Overproduced free radicals can often lead to oxidative stress that may result in oxidative injury and diseases such as cardiovascular diseases, retinal ischemia and neurodegenerative diseases (20). Together with searching new antioxidants, there has been increasing interest in replacing synthetic antioxidants with natural ones for safety concern (24).

Verbascoside [first isolated from Verbascum sinuatum (Scrophulariaceae) in 1963 (25)] showed considerable antibacterial activities against of S. aureus strains with the minimum inhibitory concentration (MIC) values ranging from 64 µg/l to 256 µg/l (26). Poliumoside, has also significantly attenuated glutamate-induced neurotoxicity at concentrations ranging from 0.1 to 10 µM. These compounds, having a caffeoyl moiety, showed stronger neuroprotective activity than those of unsubstituted phenylethanoid glycosides (27).

The role of melanin is to protect the skin against UV light damage by absorbing UV sunlight and removing reactive oxygen species.
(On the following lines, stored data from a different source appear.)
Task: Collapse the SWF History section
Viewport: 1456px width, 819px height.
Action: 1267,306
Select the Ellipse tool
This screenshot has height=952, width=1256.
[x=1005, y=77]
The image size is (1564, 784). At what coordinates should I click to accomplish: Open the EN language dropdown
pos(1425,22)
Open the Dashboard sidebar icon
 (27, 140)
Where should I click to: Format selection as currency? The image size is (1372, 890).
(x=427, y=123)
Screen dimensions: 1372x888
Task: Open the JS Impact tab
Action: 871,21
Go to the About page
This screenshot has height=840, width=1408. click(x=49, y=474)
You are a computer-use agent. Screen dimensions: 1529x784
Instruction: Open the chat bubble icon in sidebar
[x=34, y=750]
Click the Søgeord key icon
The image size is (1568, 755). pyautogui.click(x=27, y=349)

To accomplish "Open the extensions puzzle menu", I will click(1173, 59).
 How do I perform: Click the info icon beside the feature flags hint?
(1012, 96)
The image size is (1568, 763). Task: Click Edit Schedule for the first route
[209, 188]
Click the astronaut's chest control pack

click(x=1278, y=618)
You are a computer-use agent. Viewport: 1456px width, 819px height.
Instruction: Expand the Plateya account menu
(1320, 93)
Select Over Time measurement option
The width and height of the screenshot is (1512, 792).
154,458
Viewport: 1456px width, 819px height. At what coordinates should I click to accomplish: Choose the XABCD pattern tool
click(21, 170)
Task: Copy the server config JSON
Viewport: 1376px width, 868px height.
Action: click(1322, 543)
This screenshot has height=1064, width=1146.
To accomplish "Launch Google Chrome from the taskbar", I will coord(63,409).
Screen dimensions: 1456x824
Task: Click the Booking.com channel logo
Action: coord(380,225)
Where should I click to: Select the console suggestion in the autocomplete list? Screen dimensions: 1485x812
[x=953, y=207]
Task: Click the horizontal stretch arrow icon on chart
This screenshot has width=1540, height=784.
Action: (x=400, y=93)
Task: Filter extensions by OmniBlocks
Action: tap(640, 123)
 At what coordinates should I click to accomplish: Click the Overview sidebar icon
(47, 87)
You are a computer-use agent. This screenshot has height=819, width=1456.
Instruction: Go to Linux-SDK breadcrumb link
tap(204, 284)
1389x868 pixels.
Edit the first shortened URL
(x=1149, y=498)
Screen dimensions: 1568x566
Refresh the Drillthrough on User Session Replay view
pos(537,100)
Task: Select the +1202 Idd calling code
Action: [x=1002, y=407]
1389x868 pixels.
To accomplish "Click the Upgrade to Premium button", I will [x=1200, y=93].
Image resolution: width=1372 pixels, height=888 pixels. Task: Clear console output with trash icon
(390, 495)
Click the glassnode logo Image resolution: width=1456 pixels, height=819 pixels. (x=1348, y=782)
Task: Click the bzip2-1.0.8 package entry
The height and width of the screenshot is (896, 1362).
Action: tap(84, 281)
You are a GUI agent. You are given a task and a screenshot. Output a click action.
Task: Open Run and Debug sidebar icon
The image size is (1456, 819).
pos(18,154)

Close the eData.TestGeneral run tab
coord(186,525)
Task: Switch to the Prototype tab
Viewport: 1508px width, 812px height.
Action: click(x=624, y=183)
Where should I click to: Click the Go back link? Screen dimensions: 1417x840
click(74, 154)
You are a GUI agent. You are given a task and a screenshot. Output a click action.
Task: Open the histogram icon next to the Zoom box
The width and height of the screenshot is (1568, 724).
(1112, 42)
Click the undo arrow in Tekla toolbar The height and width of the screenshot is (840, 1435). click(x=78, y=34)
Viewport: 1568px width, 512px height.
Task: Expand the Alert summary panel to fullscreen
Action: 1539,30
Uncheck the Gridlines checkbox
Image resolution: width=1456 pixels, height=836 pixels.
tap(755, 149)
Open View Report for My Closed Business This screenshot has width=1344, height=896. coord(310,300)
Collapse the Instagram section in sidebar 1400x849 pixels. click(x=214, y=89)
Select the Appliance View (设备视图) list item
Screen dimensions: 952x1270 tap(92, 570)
The key enzyme that is responsible for melanin production is tyrosinase. Hyperpigmentation of the skin occurs due to overactivity of tyrosinase enzyme (28). Many tyrosinase inhibitors find applications in cosmetic products for whitening and depigmentation after sunburn and in the treatment of dermatological disorders related to melanin hyperpigmentation. Due to the harmful effects of commercial skin whitening, natural compounds have been noticed. Among them, phenolic compounds seem to be potent agents (29). Flavonoids are a large class of natural phenolics with various biological activities that occur in many fruits and vegetables (30-34). The studies showed that the presence of the 3, 3’ and 4’-hydroxyl group in flavonoids was essential for high anti-tyrosinase activity, whereas, the presence of a methoxyl group at the C-4’ and C-7 position tended to reduce the anti-tyrosinase activity. Since flavones showed higher antityrosinase activities than flavanones, it was concluded that the presence of the C2–C3 double bond is also essential for tyrosinase inhibitory ability (35). The mechanism of tyrosinase inhibition of flavonoids might also be due to chelating with copper in the active center of tyrosinase enzyme (30). The inhibitory activity of phenylethanoid glycosides could be attributed to the presence of ortho-hydroxyls on the phenolic rings, which give them a property to chelate with metals (29).

Conclusion

Teucrium polium var. gnaphalodes is a traditional medicinal plant that is used for various ailments. No phytochemical study has been conducted on this variety of T. polium. In this study, we have isolated and characterized four compounds including two phenylpropanoid glysosides (verbascoside and poliumoside) and two flavonoids (jaranol and isorhoifolin) from this plant for the first time.

We evaluated antioxidant and tyrosinase inhibitory activity of the purified compounds. Jaranol showed the highest tyrosinase inhibitory activity. On the other hand, poliumoside was the best antioxidant among the tested compounds. Taken together, our findings revealed that T. polium var. gnaphalodes contained potent antioxidant and tyrosinase inhibitors. Tyrosinase inhibitors of this plant, particularly jaranol, have a potential of application like other tyrosinase inhibitors in cosmetic and food industries.